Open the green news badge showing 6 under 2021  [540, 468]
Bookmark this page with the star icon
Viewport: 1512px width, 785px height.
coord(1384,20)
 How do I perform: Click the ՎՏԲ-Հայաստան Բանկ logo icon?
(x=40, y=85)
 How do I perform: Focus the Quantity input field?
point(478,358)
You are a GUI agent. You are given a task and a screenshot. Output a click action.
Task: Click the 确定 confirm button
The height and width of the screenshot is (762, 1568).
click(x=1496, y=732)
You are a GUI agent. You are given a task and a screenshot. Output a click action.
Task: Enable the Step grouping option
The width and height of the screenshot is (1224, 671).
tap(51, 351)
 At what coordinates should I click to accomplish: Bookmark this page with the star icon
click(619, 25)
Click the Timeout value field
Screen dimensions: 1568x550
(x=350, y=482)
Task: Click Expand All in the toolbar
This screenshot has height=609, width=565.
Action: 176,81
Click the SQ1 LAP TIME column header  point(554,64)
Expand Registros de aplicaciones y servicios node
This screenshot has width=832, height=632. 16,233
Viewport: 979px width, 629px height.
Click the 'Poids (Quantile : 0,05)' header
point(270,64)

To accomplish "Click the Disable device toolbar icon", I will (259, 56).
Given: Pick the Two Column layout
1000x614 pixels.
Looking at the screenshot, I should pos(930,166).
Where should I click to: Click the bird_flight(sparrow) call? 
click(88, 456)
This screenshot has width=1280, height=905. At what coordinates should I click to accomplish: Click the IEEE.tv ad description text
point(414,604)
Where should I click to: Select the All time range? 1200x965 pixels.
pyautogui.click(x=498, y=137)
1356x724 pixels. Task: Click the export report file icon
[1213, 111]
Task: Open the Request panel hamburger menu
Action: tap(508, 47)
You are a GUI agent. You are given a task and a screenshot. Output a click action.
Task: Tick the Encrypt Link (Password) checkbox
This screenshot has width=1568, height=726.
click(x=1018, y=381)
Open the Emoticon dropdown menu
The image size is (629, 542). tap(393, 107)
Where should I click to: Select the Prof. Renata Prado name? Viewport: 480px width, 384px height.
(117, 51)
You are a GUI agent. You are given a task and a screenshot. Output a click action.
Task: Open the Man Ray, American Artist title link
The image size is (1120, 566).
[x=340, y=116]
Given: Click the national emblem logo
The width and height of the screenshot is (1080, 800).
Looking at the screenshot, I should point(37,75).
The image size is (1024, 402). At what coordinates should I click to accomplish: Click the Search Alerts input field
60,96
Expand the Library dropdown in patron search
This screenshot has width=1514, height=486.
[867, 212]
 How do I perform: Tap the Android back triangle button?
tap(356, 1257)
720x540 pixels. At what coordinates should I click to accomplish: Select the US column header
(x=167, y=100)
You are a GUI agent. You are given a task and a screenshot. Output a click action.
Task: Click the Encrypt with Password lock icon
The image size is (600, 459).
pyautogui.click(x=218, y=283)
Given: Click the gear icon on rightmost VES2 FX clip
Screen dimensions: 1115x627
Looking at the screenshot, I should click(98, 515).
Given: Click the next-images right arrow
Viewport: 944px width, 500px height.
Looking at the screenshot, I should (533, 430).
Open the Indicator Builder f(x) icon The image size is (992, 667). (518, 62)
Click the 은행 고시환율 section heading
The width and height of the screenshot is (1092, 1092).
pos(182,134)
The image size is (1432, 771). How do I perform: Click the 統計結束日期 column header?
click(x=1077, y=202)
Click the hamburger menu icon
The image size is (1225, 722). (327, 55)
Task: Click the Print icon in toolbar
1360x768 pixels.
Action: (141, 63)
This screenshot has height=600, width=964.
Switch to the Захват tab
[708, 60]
___
### Requirement
Repeat all of the entries above exactly.

### Exercise answer
Open the green news badge showing 6 under 2021  [540, 468]
Bookmark this page with the star icon
Viewport: 1512px width, 785px height.
coord(1384,20)
 How do I perform: Click the ՎՏԲ-Հայաստան Բանկ logo icon?
(x=40, y=85)
 How do I perform: Focus the Quantity input field?
point(478,358)
You are a GUI agent. You are given a task and a screenshot. Output a click action.
Task: Click the 确定 confirm button
The height and width of the screenshot is (762, 1568).
click(x=1496, y=732)
You are a GUI agent. You are given a task and a screenshot. Output a click action.
Task: Enable the Step grouping option
The width and height of the screenshot is (1224, 671).
tap(51, 351)
 At what coordinates should I click to accomplish: Bookmark this page with the star icon
click(619, 25)
Click the Timeout value field
Screen dimensions: 1568x550
(x=350, y=482)
Task: Click Expand All in the toolbar
This screenshot has height=609, width=565.
Action: 176,81
Click the SQ1 LAP TIME column header  point(554,64)
Expand Registros de aplicaciones y servicios node
This screenshot has width=832, height=632. 16,233
Viewport: 979px width, 629px height.
Click the 'Poids (Quantile : 0,05)' header
point(270,64)

To accomplish "Click the Disable device toolbar icon", I will (259, 56).
Given: Pick the Two Column layout
1000x614 pixels.
Looking at the screenshot, I should pos(930,166).
Where should I click to: Click the bird_flight(sparrow) call? 
click(88, 456)
This screenshot has width=1280, height=905. At what coordinates should I click to accomplish: Click the IEEE.tv ad description text
point(414,604)
Where should I click to: Select the All time range? 1200x965 pixels.
pyautogui.click(x=498, y=137)
1356x724 pixels. Task: Click the export report file icon
[1213, 111]
Task: Open the Request panel hamburger menu
Action: tap(508, 47)
You are a GUI agent. You are given a task and a screenshot. Output a click action.
Task: Tick the Encrypt Link (Password) checkbox
This screenshot has width=1568, height=726.
click(x=1018, y=381)
Open the Emoticon dropdown menu
The image size is (629, 542). tap(393, 107)
Where should I click to: Select the Prof. Renata Prado name? Viewport: 480px width, 384px height.
(117, 51)
You are a GUI agent. You are given a task and a screenshot. Output a click action.
Task: Open the Man Ray, American Artist title link
The image size is (1120, 566).
[x=340, y=116]
Given: Click the national emblem logo
The width and height of the screenshot is (1080, 800).
Looking at the screenshot, I should point(37,75).
The image size is (1024, 402). At what coordinates should I click to accomplish: Click the Search Alerts input field
60,96
Expand the Library dropdown in patron search
This screenshot has width=1514, height=486.
[867, 212]
 How do I perform: Tap the Android back triangle button?
tap(356, 1257)
720x540 pixels. At what coordinates should I click to accomplish: Select the US column header
(x=167, y=100)
You are a GUI agent. You are given a task and a screenshot. Output a click action.
Task: Click the Encrypt with Password lock icon
The image size is (600, 459).
pyautogui.click(x=218, y=283)
Given: Click the gear icon on rightmost VES2 FX clip
Screen dimensions: 1115x627
Looking at the screenshot, I should click(98, 515).
Given: Click the next-images right arrow
Viewport: 944px width, 500px height.
Looking at the screenshot, I should (533, 430).
Open the Indicator Builder f(x) icon The image size is (992, 667). (518, 62)
Click the 은행 고시환율 section heading
The width and height of the screenshot is (1092, 1092).
pos(182,134)
The image size is (1432, 771). How do I perform: Click the 統計結束日期 column header?
click(x=1077, y=202)
Click the hamburger menu icon
The image size is (1225, 722). (327, 55)
Task: Click the Print icon in toolbar
1360x768 pixels.
Action: (141, 63)
This screenshot has height=600, width=964.
Switch to the Захват tab
[708, 60]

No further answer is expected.